- **Exercise goal**
Take the line with "1039x643 pixels. How" and the rest of the lines after it, to the end of the entries, and restate them exactly.

Stored items:
====

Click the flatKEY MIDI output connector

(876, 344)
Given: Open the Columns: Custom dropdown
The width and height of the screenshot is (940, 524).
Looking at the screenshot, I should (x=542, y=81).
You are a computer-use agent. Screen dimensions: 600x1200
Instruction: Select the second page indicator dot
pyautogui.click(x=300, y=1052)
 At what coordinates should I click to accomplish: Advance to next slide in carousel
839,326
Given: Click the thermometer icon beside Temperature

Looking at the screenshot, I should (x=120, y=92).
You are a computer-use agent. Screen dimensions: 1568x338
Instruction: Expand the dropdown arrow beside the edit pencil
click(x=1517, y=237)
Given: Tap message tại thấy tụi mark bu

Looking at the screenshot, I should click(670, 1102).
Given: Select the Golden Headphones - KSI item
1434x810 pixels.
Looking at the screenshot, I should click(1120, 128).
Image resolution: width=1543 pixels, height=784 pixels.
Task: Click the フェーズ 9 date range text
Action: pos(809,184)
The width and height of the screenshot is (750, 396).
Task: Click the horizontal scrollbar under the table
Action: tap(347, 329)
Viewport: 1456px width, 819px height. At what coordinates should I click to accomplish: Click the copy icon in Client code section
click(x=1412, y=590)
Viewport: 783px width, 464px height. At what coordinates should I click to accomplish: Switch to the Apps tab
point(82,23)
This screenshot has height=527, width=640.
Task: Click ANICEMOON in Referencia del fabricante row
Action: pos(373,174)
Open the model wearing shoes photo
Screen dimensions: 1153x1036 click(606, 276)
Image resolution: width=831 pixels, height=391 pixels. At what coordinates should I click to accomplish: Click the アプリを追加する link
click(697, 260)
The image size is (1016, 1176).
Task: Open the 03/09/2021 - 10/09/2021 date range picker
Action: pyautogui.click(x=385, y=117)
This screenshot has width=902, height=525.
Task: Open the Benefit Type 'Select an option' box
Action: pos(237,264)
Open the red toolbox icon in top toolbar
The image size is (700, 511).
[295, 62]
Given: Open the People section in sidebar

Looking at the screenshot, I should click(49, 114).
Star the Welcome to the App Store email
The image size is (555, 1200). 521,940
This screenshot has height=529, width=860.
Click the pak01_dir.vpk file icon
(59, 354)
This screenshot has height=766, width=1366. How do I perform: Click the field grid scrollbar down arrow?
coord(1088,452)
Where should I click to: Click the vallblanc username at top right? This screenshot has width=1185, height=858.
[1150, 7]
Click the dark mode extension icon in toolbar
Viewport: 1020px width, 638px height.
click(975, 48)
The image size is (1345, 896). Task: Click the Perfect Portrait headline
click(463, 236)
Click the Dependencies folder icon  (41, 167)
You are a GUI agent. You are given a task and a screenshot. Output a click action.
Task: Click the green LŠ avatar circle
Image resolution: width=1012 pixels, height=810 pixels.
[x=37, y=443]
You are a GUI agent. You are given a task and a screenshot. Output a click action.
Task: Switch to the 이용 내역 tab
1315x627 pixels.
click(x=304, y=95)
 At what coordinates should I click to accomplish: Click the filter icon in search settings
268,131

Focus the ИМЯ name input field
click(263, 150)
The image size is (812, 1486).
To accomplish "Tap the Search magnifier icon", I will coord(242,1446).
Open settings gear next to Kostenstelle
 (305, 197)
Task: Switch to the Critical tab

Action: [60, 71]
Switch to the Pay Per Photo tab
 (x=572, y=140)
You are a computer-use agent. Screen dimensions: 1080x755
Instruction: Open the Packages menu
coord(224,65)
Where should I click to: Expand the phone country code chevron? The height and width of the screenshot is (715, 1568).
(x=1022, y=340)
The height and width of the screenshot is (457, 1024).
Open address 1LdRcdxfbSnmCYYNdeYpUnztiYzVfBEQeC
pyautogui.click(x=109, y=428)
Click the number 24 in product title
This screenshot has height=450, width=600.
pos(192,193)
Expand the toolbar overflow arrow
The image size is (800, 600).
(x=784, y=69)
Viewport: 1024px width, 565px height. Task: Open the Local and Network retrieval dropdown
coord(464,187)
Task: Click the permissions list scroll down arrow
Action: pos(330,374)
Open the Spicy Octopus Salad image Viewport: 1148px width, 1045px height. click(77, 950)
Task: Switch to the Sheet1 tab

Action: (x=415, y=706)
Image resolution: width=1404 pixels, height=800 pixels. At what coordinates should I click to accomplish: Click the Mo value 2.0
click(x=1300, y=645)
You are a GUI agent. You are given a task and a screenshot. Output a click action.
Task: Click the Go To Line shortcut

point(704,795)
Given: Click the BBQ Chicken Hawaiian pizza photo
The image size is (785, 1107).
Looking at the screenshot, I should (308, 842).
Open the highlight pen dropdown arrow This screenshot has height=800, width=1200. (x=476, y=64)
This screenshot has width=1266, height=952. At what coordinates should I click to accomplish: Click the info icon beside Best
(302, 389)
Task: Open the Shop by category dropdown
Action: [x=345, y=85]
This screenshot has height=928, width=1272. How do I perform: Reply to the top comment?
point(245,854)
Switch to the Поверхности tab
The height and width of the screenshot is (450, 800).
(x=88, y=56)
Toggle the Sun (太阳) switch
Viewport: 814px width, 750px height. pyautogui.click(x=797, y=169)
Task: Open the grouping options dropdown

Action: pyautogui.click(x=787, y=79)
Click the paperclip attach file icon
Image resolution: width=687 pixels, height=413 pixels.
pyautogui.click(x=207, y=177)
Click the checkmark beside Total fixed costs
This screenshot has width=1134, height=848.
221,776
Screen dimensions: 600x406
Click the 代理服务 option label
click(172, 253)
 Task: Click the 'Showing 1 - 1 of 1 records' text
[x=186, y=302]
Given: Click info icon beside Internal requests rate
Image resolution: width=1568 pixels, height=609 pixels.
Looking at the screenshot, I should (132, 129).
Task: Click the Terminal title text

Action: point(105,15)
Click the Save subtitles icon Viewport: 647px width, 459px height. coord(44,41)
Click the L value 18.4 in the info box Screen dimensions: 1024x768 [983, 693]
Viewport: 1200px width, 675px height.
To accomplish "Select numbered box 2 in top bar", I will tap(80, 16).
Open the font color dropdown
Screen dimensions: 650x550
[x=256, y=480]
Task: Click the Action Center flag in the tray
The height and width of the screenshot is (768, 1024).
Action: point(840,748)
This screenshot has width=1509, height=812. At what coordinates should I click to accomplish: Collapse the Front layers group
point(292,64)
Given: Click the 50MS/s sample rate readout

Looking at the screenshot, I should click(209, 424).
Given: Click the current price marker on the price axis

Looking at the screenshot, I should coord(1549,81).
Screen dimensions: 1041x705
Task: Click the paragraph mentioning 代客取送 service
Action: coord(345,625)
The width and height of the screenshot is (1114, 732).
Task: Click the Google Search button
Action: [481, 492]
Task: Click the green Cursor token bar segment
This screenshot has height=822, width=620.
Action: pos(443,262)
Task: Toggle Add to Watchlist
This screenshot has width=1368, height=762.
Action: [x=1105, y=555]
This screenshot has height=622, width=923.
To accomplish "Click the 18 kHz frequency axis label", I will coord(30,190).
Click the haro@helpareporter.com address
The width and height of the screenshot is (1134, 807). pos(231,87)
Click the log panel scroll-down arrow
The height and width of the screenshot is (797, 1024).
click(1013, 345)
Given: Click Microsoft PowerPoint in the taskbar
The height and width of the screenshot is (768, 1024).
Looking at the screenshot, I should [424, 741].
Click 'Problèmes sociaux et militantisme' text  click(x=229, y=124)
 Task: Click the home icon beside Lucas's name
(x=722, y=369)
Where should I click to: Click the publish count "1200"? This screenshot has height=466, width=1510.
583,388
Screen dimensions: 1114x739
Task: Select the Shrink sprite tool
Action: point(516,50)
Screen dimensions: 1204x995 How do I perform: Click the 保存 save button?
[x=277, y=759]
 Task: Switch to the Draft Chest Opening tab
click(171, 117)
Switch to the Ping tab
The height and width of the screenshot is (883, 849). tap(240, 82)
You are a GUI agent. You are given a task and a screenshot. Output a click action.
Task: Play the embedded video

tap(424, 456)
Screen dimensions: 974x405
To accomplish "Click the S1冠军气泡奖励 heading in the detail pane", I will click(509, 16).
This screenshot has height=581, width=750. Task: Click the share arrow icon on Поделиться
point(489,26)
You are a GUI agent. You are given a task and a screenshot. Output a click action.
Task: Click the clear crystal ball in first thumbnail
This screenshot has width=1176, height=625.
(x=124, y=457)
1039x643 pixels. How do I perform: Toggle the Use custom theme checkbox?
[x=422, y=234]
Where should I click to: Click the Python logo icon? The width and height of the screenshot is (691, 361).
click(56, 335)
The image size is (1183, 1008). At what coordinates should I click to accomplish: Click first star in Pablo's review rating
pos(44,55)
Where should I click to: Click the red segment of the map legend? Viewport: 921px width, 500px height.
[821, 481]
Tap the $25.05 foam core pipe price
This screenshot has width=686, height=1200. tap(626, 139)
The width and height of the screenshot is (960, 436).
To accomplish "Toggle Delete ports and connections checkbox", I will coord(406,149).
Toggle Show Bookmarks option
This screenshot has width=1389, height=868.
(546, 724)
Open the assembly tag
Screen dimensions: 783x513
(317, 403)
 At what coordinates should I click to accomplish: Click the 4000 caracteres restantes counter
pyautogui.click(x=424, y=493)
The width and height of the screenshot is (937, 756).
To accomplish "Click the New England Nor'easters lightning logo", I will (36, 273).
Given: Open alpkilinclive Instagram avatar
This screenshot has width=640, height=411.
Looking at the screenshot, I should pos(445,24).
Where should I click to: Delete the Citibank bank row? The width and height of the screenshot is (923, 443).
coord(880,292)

====

- **Response for this exercise**
1039x643 pixels. How do I perform: Toggle the Use custom theme checkbox?
[x=422, y=234]
Where should I click to: Click the Python logo icon? The width and height of the screenshot is (691, 361).
click(56, 335)
The image size is (1183, 1008). At what coordinates should I click to accomplish: Click first star in Pablo's review rating
pos(44,55)
Where should I click to: Click the red segment of the map legend? Viewport: 921px width, 500px height.
[821, 481]
Tap the $25.05 foam core pipe price
This screenshot has width=686, height=1200. tap(626, 139)
The width and height of the screenshot is (960, 436).
To accomplish "Toggle Delete ports and connections checkbox", I will coord(406,149).
Toggle Show Bookmarks option
This screenshot has width=1389, height=868.
(546, 724)
Open the assembly tag
Screen dimensions: 783x513
(317, 403)
 At what coordinates should I click to accomplish: Click the 4000 caracteres restantes counter
pyautogui.click(x=424, y=493)
The width and height of the screenshot is (937, 756).
To accomplish "Click the New England Nor'easters lightning logo", I will (36, 273).
Given: Open alpkilinclive Instagram avatar
This screenshot has width=640, height=411.
Looking at the screenshot, I should pos(445,24).
Where should I click to: Delete the Citibank bank row? The width and height of the screenshot is (923, 443).
coord(880,292)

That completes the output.